Aus Zufall nicht abgeschoben wurden die siebenjährige Tochter und der achtjährige Sohn der Familie. Sie waren bei der Polizeiaktion am frühen Montagmorgen bei Verwandten und gelten jetzt nach Auskunft der Behörden als "untergetaucht". Wenn man sie findet, sollen auch sie abgeschoben werden, hieß es aus dem Landratsamt. 

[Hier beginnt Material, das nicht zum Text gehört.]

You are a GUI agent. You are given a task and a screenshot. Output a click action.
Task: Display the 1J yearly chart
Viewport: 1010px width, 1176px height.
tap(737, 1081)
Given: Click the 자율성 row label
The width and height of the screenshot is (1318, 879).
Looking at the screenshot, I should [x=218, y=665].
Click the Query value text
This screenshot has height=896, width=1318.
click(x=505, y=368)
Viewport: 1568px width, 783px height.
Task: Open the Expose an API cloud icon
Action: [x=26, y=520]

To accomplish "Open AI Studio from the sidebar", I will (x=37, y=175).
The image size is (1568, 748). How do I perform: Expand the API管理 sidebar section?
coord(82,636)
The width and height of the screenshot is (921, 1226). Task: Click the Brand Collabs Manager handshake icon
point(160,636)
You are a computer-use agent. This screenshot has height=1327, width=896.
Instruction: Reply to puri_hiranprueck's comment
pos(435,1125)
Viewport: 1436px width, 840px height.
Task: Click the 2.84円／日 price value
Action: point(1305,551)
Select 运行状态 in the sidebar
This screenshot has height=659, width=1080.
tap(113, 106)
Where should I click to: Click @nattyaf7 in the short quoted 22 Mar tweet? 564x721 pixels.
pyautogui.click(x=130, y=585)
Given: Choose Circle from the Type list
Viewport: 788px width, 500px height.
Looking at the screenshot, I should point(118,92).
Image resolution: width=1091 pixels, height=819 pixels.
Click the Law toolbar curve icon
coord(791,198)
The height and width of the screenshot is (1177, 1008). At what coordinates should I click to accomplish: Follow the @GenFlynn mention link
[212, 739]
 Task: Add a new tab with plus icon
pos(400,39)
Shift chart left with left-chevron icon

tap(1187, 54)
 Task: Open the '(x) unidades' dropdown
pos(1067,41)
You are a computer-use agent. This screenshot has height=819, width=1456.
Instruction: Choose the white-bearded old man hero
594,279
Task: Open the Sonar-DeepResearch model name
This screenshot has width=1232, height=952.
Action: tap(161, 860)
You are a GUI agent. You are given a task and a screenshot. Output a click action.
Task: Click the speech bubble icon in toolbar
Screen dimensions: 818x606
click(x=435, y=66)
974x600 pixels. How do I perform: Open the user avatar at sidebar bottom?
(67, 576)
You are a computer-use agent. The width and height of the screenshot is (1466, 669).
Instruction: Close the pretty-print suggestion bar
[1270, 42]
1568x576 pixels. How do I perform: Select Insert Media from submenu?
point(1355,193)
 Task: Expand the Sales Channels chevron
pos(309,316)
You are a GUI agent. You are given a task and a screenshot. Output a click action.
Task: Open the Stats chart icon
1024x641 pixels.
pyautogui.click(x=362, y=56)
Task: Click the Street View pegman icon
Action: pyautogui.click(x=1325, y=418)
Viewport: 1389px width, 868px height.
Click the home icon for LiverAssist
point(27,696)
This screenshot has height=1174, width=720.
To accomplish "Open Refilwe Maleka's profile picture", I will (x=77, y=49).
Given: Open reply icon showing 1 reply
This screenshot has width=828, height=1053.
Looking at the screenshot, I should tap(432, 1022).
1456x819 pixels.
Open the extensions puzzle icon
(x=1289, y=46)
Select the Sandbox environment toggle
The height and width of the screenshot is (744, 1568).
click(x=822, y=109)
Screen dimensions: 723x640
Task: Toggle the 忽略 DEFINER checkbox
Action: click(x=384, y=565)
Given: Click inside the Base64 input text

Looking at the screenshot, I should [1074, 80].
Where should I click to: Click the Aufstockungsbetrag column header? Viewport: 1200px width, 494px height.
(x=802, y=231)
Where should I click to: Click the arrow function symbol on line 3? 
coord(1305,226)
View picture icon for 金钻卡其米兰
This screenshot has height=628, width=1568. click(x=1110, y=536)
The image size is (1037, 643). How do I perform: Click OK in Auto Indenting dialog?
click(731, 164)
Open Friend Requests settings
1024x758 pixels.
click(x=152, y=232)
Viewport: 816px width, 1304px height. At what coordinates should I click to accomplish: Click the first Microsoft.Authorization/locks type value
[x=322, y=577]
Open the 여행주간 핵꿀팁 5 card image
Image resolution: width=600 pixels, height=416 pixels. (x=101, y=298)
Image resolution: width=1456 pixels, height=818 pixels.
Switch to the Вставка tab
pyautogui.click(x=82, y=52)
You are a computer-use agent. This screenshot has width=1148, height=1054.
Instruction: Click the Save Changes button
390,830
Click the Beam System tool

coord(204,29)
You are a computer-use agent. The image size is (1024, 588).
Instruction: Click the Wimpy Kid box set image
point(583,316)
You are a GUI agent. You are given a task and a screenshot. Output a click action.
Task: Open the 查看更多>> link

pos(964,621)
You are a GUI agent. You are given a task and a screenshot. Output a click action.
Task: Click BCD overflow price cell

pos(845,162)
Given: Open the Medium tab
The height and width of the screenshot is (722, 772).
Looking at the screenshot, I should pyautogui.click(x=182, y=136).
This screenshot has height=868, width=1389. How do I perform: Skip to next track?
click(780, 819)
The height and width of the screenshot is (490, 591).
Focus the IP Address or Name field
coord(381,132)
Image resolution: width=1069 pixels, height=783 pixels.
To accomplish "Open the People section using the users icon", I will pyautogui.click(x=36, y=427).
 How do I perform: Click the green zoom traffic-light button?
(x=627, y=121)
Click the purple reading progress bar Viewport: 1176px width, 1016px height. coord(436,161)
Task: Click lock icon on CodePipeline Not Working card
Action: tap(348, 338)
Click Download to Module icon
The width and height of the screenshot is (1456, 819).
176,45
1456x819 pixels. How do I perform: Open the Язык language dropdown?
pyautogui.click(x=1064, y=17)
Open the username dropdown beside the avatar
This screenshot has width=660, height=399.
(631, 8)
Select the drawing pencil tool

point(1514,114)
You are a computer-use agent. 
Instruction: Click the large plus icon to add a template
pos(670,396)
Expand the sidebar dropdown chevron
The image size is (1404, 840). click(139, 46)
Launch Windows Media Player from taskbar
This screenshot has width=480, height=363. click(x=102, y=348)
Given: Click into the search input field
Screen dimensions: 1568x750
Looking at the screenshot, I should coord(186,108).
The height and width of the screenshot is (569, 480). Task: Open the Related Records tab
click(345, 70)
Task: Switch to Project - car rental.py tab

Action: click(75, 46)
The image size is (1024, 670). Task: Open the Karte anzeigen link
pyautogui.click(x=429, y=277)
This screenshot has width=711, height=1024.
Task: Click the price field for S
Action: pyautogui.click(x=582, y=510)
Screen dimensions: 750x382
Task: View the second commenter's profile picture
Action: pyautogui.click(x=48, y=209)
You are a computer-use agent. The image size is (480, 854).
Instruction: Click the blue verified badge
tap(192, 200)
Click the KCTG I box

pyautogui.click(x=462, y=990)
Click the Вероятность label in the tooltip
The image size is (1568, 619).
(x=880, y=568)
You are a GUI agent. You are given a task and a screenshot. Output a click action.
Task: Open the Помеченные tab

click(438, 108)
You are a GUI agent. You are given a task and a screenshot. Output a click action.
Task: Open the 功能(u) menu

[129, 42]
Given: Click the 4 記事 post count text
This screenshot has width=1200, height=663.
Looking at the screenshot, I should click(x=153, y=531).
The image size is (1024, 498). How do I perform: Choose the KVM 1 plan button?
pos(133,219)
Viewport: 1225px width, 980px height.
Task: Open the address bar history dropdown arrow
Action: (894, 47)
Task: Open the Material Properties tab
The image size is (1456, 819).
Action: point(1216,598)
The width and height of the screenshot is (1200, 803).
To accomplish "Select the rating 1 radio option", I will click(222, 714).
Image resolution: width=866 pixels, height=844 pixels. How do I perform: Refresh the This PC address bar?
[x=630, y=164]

Fränkischer Tag - Hassberge - Samstag, 3. April 1999

Schicksal der Familie Ay ungewiß
Nach der Abschiebung ist das kurdische Ehepaar wohl in türkischem Polizeigewahrsam

HASSFURT. Die Ungewißheit über das weitere Schicksal der kurdischen Familie Ay, deren  Asylgesuch in der Bundesrepublik nach sieben Jahren immer neuer Anträge abgelehnt worden war und für die sich noch im Januar Landrat Handwerker persönlich bei Innenminister Beckstein eingesetzt hatte (vergeblich, wie man jetzt weiß), hält an. Ihre Abschiebung am vergangenen Montag früh von Haßfurt über Frankfurt nach Istanbul hat, wie berichtet, erhebliches Aufsehen erregt.
Nach dem Stand vom Mittwoch abend befinden sich sowohl Ali Ay als auch seine Ehefrau Hatice in türkischem Polizeigewahrsam. Bei Ali Ay hatte man diese Reaktion als ziemlich sicher angesehen, da er in der Türkei den Wehrdienst verweigert hatte. Hatice Ay durfte für wenige Minuten bei ihrem Vater in Deutschland anrufen, wobei sie sich — so der ebenfalls in Deutschland lebende Bruder gegenüber der Ausländerbeauftragten der Haßfurter Caritas, Roswitha Schmitt, — "sehr vorsichtig" ausgedrückt haben soll.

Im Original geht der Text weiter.